== REQUIRED WORK ==
In the text on amsacrine pharmacokinetics, what mean plasma half-life of unchanged amsacrine was found in patients with normal liver function?

== TEXT ==
Human pharmacokinetics of a new acridine derivative, 4'-(9-acridinylamino)methanesulfon-m-anisidide (NSC 249992).

The clinical pharmacology of 4'-(9-acridinylamino)methanesulfon-m-anisidide (amsacrine) was studied, utilizing [9-14C]amsacrine i.v. in 19 patients with disseminated neoplasms. The mean terminal plasma half-life for total 14C ranged from 34 hr in patients with normal organ function to 46 hr in patients with severe liver disease. For unchanged amsacrine, the mean values of plasma half-life were 7.4 and 17.2 hr for patients with normal and abnormal liver function, respectively. The plasma half-lives of 14C were prolonged, while those for unchanged amsacrine appeared to be normal in patients with renal dysfunction. The mean 72-hr cumulative urinary excretion of total 14C varied from 35% in normal patients to 49% in patients with severe liver disease, while patients with renal disease excreted only 2 to 16%. In comparison, the urinary excretion of unchanged amsacrine was 12, 20 and 2% of the administered dose, respectively, in these same patients. Amsacrine biliary excretion studied in two patients showed about 8 and 36% of the administered radioactivity excreted in the bile in 72 hr, with less than 2% as unchanged amsacrine. Cerebrospinal fluid concentrations of amsacrine were below 2% of the simultaneous plasma levels in three patients. Impaired amsacrine drug clearance was frequently associated with liver dysfunction. Patients with impaired amsacrine drug clearance experienced the most severe clinical toxicity. Hepatic metabolism and biliary excretion appear the most important routes for amsacrine elimination. Renal elimination, although less important, is significant in patients with severe kidney dysfunction. To avoid excessive clinical toxicity, initial dose reductions of 30 to 40% are recommended for patients with severe liver or renal disease or for those who have pharmacologically documented impaired drug clearance.

== GIVEN ENTRIES ==
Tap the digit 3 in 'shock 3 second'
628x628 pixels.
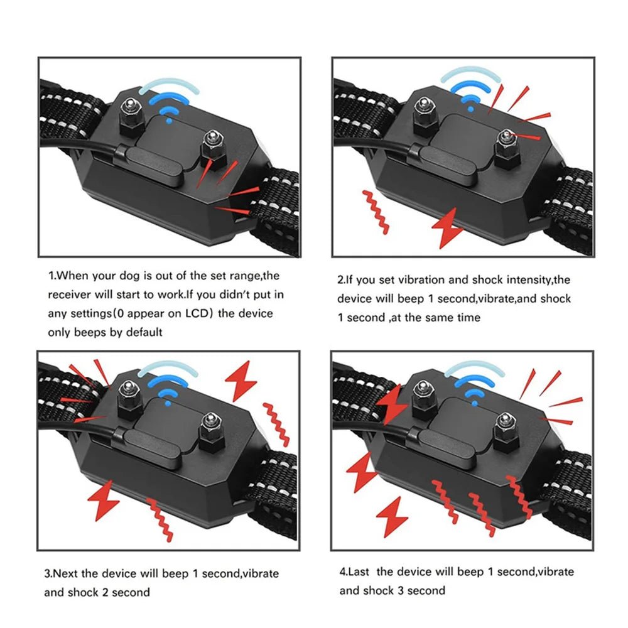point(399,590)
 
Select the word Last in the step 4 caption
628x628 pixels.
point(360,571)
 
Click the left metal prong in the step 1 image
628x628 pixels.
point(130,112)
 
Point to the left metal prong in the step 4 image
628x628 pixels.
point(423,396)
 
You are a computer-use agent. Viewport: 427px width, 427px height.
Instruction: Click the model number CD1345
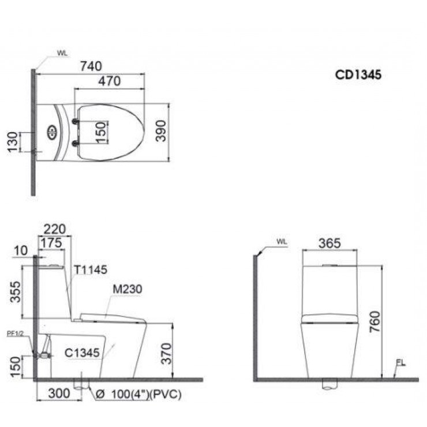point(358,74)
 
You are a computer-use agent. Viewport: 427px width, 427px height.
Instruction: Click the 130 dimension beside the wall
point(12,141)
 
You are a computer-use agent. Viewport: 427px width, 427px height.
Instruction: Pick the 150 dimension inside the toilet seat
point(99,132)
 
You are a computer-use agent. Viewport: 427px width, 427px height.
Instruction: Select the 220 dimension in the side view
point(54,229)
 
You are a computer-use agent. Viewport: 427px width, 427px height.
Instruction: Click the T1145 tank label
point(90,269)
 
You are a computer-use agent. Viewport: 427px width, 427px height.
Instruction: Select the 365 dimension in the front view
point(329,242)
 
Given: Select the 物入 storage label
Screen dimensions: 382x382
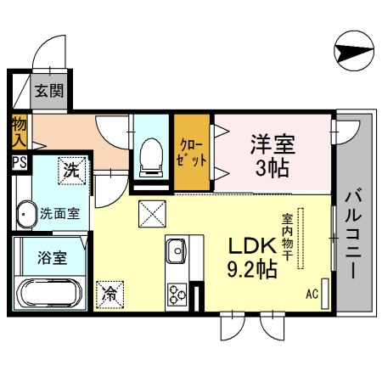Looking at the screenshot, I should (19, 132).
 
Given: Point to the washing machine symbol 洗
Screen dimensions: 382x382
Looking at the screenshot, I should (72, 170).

---

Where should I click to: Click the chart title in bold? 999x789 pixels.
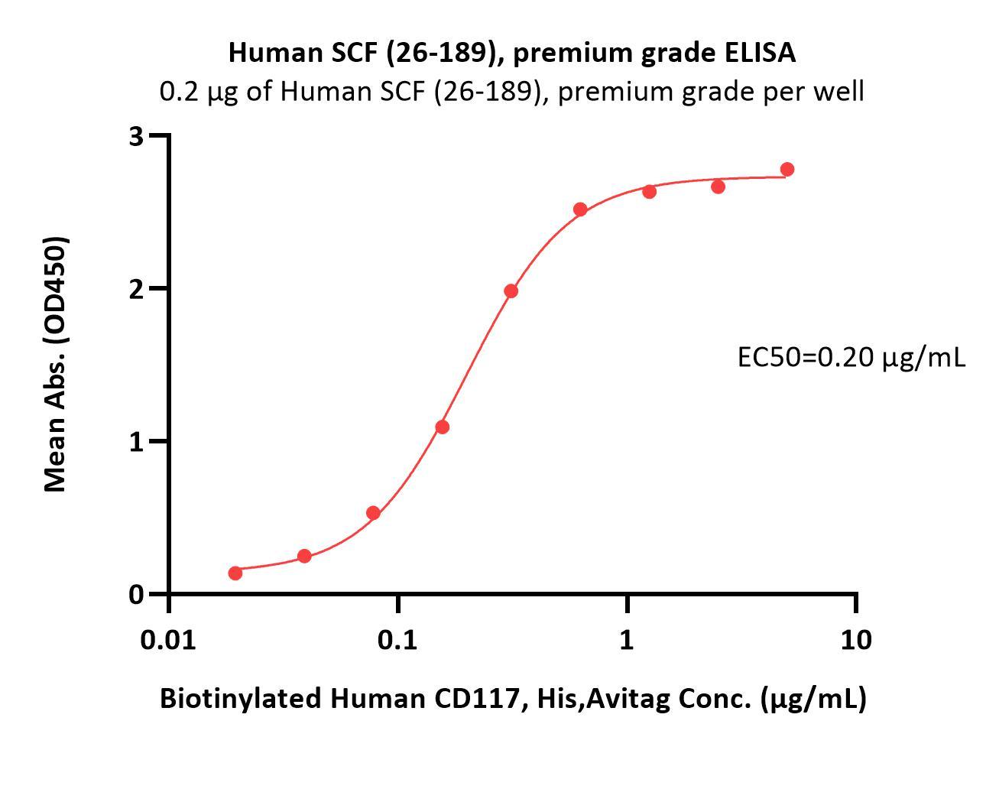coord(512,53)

== EXERCISE OUTPUT ==
7.4 hours